100% of the time, there is a maintenance benefit.
I think using SQL query analyzer would be a good start.
In Oracle you can look at the explain plan to compare variations on your query
Make sure that you have the right indexes on the table. if you frequently use a column as a way to order or limit your dataset an index can make a big difference. I saw in a recent article that select distinct can really slow down a query, especially if you have no index.
The obvious optimization for SELECT queries is ensuring you have indexes on columns used for joins or in WHERE clauses.
Since adding indexes can slow down data writes you do need to monitor performance to ensure you don't kill the DB's write performance, but that's where using a good query analysis tool can help you balanace things accordingly.
Indexes
Statistics
on microsoft stack, Database Engine Tuning Advisor
Some other points (Mine are based on SQL server, since each db backend has it's own implementations they may or may not hold true for all databases):
Avoid correlated subqueries in the select part of a statement, they are essentially cursors.
Design your tables to use the correct datatypes to avoid having to apply functions on them to get the data out. It is far harder to do date math when you store your data as varchar for instance.
If you find that you are frequently doing joins that have functions in them, then you need to think about redesigning your tables.
If your WHERE or JOIN conditions include OR statements (which are slower) you may get better speed using a UNION statement.
UNION ALL is faster than UNION if (And only if) the two statments are mutually exclusive and return the same results either way.
NOT EXISTS is usually faster than NOT IN or using a left join with a WHERE clause of ID = null
In an UPDATE query add a WHERE condition to make sure you are not updating values that are already equal. The difference between updating 10,000,000 records and 4 can be quite significant!

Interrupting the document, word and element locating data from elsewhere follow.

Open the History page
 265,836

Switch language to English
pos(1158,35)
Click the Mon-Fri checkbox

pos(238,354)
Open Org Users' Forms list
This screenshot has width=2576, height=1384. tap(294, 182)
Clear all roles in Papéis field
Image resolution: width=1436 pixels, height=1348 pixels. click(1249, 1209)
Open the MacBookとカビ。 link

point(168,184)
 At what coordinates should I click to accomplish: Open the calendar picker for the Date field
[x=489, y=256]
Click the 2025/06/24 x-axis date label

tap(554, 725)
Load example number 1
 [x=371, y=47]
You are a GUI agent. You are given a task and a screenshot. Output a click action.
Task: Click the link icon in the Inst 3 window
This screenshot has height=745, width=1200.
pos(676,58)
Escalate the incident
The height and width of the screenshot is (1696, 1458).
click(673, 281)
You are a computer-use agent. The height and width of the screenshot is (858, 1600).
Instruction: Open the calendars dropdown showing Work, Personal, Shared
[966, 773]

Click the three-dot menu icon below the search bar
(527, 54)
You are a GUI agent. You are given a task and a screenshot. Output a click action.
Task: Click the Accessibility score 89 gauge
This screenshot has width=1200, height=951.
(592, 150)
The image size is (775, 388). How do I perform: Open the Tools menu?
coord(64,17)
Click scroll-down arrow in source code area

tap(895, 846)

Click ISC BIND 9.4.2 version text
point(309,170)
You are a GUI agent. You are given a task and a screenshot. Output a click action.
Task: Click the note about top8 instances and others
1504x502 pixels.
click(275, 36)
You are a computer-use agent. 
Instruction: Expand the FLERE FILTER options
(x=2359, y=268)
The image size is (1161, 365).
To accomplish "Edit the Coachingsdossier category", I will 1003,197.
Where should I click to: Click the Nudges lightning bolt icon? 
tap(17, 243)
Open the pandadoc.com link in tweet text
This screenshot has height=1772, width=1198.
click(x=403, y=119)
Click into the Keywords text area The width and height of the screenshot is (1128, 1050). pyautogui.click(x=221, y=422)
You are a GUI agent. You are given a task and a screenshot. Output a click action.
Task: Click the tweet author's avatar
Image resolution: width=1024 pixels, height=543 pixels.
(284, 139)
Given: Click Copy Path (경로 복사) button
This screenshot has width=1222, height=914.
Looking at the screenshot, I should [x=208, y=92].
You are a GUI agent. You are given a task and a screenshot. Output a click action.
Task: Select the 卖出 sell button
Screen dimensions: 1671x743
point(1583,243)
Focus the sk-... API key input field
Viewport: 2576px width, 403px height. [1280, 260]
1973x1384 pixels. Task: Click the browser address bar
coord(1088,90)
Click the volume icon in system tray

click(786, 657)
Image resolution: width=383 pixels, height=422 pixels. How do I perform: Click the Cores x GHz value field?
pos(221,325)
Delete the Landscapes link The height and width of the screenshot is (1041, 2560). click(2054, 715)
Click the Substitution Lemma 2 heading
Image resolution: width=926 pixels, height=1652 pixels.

Consider pre-calculating some values if you will be querying them frequently or for large reports. A sum of the values in an order only needs to be done when the order is made or adjusted, rather than when you are summarizing the results of 10,000,000 million orders in a report. Pre-calculations should be done in triggers so that they are always up-to-date is the underlying data changes. And it doesn't have to be just numbers either, we havea calculated field that concatenates names that we use in reports.
Be wary of scalar UDFs, they can be slower than putting the code in line.
Temp table tend to be faster for large data set and table variables faster for small ones. In addition you can index temp tables.
Formatting is usually faster in the user interface than in SQL.
Do not return more data than you actually need.
This one seems obvious but you would not believe how often I end up fixing this. Do not join to tables that you are not using to filter the records or actually calling one of the fields in the select part of the statement. Unnecessary joins can be very expensive.
It is an very bad idea to create views that call other views that call other views. You may find you are joining to the same table 6 times when you only need to once and creating 100,000,00 records in an underlying view in order to get the 6 that are in your final result.
In designing a database, think about reporting not just the user interface to enter data. Data is useless if it is not used, so think about how it will be used after it is in the database and how that data will be maintained or audited. That will often change the design. (This is one reason why it is a poor idea to let an ORM design your tables, it is only thinking about one use case for the data.) The most complex queries affecting the most data are in reporting, so designing changes to help reporting can speed up queries (and simplify them) considerably.
Database-specific implementations of features can be faster than using standard SQL (That's one of the ways they sell their product), so get to know your database features and find out which are faster.
And because it can't be said too often, use indexes correctly, not too many or too few. And make your WHERE clauses sargable (Able to use indexes).